It was something considerably more than a shame.
‘Wait a minute,’ she said, ‘I’m sure Birgitta was Beta payscale. Someone must have sold her their Morphenox. Someone… who might not have needed it this Winter.’
She looked pointedly at me as she said it, and I hoped the heat in my cheeks didn’t show.
‘Don’t sweat it,’ she said, ‘I won’t tell a soul, although if you hadn’t sold it to her, she’d not be a deadhead.’
I really didn’t want or need this pointing out.
‘I didn’t sell her my Morphenox,’ I said, truthfully enough.

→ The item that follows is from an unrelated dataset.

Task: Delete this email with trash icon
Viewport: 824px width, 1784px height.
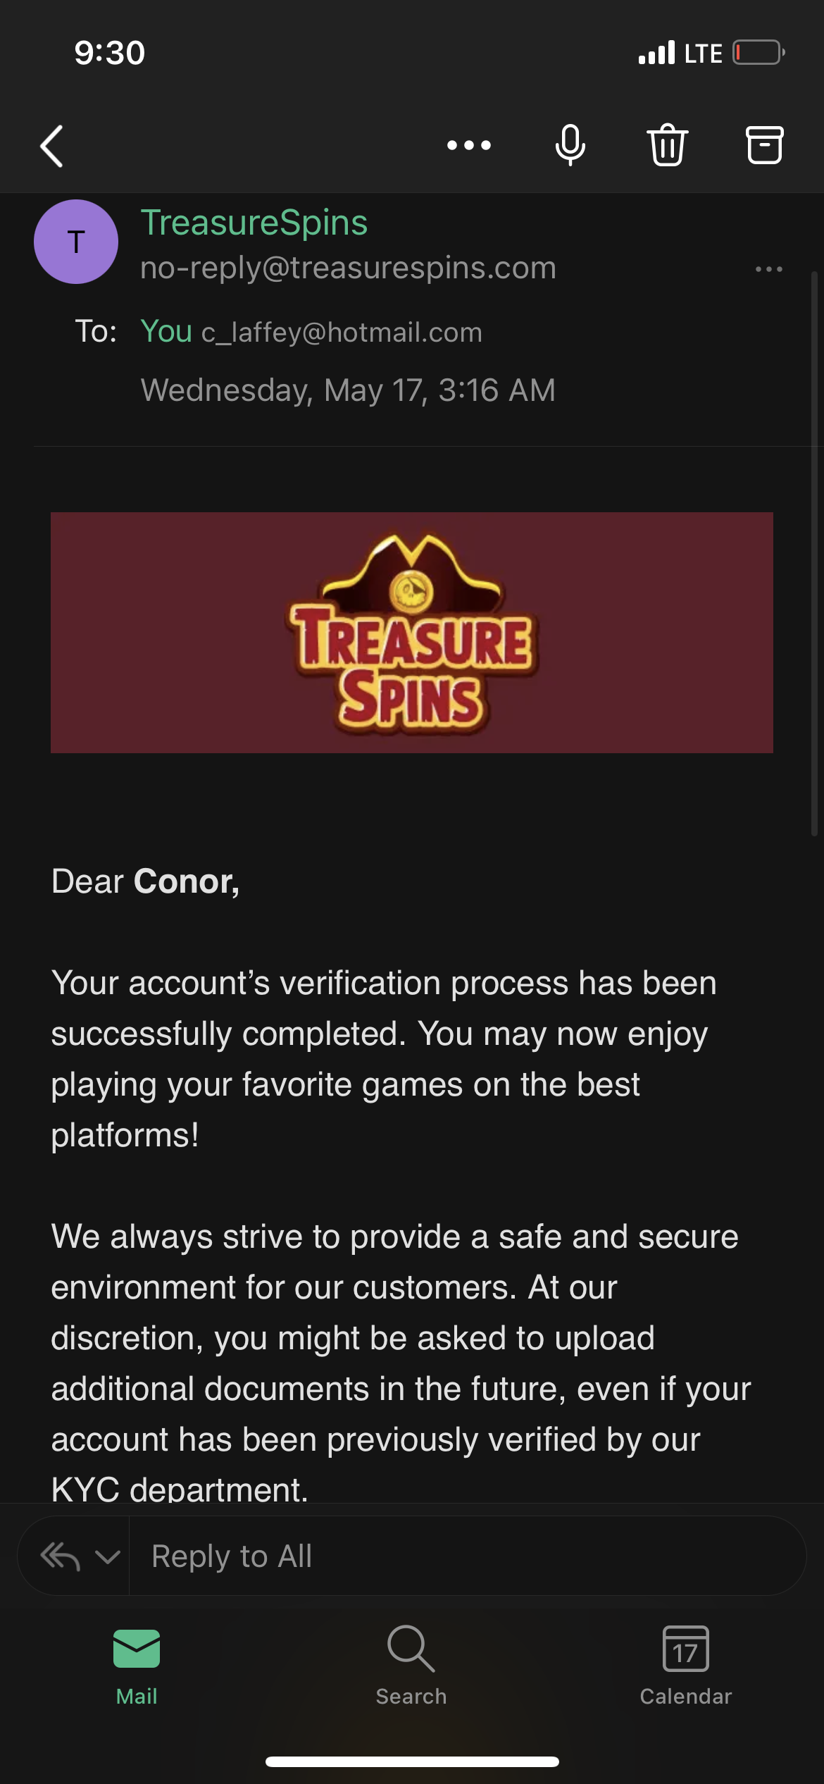Action: coord(667,146)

‘Oh? Well, it doesn’t matter one way or the other, really.’
She pulled out her Bambi and pointed it at Birgitta. Non-Tricksy nightwalkers were often summarily retired when found.
‘No!’ I said, a little too hastily. ‘I mean, I’ll take care of it. It’s something I should get used to.’
‘Fair enough,’ said Aurora, reholstering the Bambi.
‘Why are you here in the basement?’ I asked, eager to change the subject. ‘If you don’t mind me asking.’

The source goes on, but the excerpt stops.